L’Union européenne, quant à elle, préfère regarder ailleurs. Tétanisée, elle se drape depuis le début de la crise catalane dans une neutralité bienvenue mais n’est pas pour rien dans la multiplication des revendications séparatistes sur le continent : voilà des années qu’elle renforce à coups de subventions la puissance des Régions, enjambant allègrement les Etats pour mieux conforter son pouvoir.

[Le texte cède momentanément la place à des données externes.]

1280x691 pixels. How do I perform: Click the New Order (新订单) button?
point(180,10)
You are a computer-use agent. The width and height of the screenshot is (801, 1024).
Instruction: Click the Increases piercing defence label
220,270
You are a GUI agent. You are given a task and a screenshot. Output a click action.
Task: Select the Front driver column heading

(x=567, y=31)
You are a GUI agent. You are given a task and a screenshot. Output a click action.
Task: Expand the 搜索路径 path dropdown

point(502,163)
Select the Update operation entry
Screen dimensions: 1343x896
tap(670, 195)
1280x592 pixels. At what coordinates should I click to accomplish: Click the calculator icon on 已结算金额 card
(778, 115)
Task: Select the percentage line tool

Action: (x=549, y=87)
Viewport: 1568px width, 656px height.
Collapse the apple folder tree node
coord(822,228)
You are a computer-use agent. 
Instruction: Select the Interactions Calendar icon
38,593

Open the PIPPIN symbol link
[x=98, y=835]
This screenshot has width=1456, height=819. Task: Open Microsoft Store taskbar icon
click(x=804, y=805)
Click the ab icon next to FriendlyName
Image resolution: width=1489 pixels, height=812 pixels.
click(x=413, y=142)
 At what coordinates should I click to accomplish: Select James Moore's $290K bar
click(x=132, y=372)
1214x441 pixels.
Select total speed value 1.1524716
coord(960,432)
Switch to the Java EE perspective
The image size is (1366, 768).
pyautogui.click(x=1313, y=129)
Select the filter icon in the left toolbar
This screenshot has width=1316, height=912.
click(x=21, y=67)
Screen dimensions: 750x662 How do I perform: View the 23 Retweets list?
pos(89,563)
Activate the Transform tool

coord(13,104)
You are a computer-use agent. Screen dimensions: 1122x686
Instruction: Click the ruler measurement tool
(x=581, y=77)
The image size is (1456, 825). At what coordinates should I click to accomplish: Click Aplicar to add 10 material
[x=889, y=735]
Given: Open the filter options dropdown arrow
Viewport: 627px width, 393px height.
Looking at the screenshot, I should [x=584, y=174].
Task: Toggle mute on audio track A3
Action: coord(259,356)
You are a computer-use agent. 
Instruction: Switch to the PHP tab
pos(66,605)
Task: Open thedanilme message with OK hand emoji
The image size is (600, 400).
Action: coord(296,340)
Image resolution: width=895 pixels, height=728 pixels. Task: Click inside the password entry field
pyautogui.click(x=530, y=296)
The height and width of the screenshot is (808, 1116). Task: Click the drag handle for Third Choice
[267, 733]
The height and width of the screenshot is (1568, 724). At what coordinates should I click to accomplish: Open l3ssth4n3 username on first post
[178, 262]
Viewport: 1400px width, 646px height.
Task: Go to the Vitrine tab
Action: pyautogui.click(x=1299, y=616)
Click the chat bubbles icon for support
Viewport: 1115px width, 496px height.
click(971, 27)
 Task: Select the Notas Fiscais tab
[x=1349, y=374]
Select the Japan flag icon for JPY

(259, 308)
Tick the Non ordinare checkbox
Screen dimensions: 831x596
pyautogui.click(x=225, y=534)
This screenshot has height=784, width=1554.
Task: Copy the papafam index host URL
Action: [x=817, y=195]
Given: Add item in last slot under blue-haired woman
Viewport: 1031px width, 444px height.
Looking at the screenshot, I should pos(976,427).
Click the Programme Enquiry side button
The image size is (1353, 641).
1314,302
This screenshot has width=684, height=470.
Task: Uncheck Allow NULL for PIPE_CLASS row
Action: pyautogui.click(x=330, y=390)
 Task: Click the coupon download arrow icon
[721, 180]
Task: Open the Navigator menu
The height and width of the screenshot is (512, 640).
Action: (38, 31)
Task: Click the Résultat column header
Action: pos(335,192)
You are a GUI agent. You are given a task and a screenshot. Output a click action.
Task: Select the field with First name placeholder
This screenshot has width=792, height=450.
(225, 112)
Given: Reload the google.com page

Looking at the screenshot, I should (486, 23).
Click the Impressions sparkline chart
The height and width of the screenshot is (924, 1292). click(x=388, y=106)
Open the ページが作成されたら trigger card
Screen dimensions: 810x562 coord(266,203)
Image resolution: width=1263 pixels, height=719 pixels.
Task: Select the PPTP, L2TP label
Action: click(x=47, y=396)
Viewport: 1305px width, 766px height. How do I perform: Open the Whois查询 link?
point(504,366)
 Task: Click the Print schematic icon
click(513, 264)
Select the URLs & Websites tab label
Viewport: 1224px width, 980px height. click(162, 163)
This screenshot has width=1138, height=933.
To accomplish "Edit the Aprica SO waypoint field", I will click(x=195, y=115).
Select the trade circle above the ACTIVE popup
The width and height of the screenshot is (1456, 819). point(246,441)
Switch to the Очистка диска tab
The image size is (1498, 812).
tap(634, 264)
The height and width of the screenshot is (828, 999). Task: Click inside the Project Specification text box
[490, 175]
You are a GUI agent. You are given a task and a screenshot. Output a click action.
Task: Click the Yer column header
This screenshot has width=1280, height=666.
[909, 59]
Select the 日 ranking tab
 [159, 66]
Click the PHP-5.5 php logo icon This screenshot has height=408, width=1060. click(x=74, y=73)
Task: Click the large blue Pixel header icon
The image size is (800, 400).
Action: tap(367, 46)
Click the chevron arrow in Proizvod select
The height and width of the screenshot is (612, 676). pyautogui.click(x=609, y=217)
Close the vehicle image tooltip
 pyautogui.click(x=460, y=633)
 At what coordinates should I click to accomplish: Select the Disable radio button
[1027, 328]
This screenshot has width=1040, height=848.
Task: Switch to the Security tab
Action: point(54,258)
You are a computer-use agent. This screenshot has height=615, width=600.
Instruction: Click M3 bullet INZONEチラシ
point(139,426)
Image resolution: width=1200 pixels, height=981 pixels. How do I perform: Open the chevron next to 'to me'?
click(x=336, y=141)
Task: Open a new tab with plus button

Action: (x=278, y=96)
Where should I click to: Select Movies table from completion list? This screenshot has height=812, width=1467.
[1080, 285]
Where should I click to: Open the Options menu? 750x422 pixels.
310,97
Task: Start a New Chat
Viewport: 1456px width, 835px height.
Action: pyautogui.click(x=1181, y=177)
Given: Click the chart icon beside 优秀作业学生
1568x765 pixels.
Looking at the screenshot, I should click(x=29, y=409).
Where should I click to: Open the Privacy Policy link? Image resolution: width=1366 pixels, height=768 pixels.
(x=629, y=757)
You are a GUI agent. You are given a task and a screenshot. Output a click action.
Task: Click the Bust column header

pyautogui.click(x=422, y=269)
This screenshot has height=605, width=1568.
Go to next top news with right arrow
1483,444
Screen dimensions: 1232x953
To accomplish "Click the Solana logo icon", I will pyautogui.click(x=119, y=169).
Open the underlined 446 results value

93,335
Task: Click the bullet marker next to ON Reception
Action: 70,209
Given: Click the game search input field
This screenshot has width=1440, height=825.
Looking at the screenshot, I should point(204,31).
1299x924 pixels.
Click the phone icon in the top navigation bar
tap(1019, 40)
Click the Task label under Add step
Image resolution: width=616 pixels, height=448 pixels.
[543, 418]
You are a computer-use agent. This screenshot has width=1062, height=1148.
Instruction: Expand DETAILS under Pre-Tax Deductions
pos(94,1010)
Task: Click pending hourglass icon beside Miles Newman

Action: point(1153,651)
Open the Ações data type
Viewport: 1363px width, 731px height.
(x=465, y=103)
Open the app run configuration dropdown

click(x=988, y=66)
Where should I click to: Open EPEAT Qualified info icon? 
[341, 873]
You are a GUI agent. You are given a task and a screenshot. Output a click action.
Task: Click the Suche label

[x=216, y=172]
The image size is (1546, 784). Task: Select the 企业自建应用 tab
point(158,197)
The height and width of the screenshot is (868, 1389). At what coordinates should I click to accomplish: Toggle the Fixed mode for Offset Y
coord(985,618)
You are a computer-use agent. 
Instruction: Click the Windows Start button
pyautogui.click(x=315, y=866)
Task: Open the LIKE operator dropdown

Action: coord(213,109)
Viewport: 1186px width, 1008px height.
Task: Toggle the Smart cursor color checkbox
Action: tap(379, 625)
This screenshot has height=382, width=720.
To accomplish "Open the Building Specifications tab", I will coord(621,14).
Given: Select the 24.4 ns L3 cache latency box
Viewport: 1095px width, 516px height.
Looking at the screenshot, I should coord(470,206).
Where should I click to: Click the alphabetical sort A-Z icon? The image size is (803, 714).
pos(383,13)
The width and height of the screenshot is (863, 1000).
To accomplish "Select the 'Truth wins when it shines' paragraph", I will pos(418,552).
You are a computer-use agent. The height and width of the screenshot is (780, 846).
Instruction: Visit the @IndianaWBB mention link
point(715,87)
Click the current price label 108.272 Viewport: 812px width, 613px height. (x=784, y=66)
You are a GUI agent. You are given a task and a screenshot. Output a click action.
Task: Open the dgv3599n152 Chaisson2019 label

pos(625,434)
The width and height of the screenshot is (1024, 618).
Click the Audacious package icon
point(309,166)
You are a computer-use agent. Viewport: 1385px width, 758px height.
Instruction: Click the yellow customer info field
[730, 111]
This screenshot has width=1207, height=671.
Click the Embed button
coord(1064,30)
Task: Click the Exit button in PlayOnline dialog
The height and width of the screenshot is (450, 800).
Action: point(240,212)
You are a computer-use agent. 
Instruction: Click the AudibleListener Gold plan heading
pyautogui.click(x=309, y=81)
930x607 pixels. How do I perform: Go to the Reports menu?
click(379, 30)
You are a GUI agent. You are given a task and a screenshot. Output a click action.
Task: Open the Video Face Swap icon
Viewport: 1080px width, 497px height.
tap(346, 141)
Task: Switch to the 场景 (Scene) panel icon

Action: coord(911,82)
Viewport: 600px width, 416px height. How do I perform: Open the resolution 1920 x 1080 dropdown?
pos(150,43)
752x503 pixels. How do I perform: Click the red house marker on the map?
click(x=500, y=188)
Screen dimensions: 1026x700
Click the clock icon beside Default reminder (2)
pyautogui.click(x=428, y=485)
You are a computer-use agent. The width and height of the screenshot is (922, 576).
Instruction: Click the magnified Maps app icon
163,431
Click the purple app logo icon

Affaissement national, effacement étatique : les mêmes causes pourraient bien produire les mêmes effets un peu partout en Europe. Voilà des années qu’il est de bon ton de dénoncer « les égoïsmes nationaux », mais ce sont bien les Régions qui veulent faire bande à part. Surtout quand elles sont riches ! Ce n’est pas un hasard si l’Italie du Nord (voire la Vénétie et la Lombardie), la Flandre ou la pétrolifère Ecosse s’agitent à la suite de la Catalogne pour réclamer leur indépendance. Dans nos contrées, le droit des peuples à disposer d’eux-mêmes n’exprime plus une volonté d’émancipation (comme dans les pays colonisés) mais plutôt le désir de jouir tranquillement de sa prospérité.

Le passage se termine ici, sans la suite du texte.